Renewal is on our minds as we go through spring and the stories of the week. New houses are sprouting. (Never mind that their construction is driving both builders and shoppers crazy.) A new cafe is growing its list of regulars after popping up in the space of a now-closed old cafe. A professor firmly anchored in academia for decades is now sowing the seeds of her own school.
No trip is without growing pains, but – to use a hopeful colloquialism – “April showers bring May flowers”. Wishing you all the growth and flowering this season, even if your plan is slow or just a seedling.
Here is the latest overview of the Capital Region:
A former Salesforce Park coffee kiosk owner opens a cafe in Boulevard Park specializing in Brazilian baked goods; major supply chain issues continue to trouble the construction industry and new owners; a UC Davis Asian American studies professor leaves the ivory tower to open her own school and farm; the Pachamama Cooperative Café opens a new roastery in El Dorado Hills; and California is on track to remove any reason for students at public universities to take out student loans.
Recommendations from our editors:
In this section, we editors share what we read, listen to, watch or even eat.
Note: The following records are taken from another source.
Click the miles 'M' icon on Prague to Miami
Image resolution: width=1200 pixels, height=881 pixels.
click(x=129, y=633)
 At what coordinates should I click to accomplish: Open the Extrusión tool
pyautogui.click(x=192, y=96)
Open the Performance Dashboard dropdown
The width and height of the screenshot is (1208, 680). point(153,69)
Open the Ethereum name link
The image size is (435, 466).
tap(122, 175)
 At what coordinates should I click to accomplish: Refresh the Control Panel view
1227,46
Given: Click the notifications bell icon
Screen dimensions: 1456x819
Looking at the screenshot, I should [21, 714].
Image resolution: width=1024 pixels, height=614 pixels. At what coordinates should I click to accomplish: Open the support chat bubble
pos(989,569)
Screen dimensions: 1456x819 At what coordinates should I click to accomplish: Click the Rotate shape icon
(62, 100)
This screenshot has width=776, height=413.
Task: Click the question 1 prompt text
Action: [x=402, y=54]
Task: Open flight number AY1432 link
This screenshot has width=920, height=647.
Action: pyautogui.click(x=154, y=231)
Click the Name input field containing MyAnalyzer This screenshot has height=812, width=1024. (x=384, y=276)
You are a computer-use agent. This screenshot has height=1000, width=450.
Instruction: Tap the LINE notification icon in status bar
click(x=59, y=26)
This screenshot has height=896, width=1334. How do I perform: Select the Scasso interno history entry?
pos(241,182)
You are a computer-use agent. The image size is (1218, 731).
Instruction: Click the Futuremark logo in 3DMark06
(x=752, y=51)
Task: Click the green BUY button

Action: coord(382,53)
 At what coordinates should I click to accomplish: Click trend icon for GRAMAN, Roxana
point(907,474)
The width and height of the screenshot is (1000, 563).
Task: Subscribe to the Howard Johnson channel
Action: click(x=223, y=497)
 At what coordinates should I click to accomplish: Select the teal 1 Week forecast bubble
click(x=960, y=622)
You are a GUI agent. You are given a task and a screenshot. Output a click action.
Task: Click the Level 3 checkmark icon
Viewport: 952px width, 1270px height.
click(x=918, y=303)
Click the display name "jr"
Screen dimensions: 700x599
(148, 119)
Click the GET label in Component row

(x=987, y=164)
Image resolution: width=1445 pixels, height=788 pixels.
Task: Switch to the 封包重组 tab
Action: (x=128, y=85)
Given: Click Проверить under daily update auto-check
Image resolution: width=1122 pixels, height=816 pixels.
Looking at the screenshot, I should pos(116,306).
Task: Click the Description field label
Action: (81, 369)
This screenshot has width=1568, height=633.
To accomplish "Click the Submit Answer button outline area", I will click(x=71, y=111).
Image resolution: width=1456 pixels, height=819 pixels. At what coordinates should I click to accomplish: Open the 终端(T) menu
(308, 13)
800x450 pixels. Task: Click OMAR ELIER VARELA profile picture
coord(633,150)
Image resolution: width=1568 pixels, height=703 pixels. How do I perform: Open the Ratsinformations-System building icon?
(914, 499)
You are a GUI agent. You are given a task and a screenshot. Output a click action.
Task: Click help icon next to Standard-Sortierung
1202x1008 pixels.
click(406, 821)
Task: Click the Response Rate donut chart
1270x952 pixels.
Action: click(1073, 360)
Here’s what we’re consuming this week:
vanessa: Usually, Vogue’s fashion content feels a little out of reach, if ambitious, but once in a while it serves up a gem that I can apply on a daily basis. Such was the case with his recent 12-minute YouTube video, “Every outfit Sienna Miller wears in a week.” An early fashion “it” girl, it was nice to see a snapshot of Miller’s current style, which is more accessible these days but still has that perfectly undone bohemian je ne sais quoi.
I did not lose sight that many of Miller’s items were well-worn, which both looks cool and is part of the industry’s ongoing trend towards sustainability. (Bloomberg recently reported that the buying public’s interest in sustainability has
never been higher.) And since the whole concept of sustainable fashion has recently been considered a myth per Harvard Business Review, Miller’s focus on beloved items made me think that instead of buying more “sustainable” clothes, we could refocus on curating the things we already have a little longer. This is by no means a new idea, but one that I was happy to see reintroduced in such a stylish and fun format. I’m writing a fashion article for an upcoming issue, so that was a great dose of inspiration!
Judy: The California Farm Bureau based here in Sacramento produces a weekly television show called “Abundant Californiaspotlighting California’s ranchers, farmers, restaurants, and bountiful food scene across the state. Sacramento State graduate Tracy Sellers has hosted the show for more than 15 years, taking viewers to almond orchards, wineries, fruit stands and even a camel farm. You can catch the 30-minute show locally on KOVR Channel 13 on Saturdays at 6 p.m.
Jennifer: While visiting my parents in the East this weekend, I saw “Come From Away” on Broadway. The musical tells the true story of the small town of Gander, Newfoundland, which received more than 7,000 stranded passengers after the attacks on the World Trade Center grounded dozens of planes at its airport. My father was among the crowds of workers fleeing Manhattan that day, so stories of 9/11 usually make me emotional, and this was no exception – but this time the main emotion was a renewed belief in the inherent goodness of people. The touring production will be
coming to sacramento in septemberand I highly recommend it!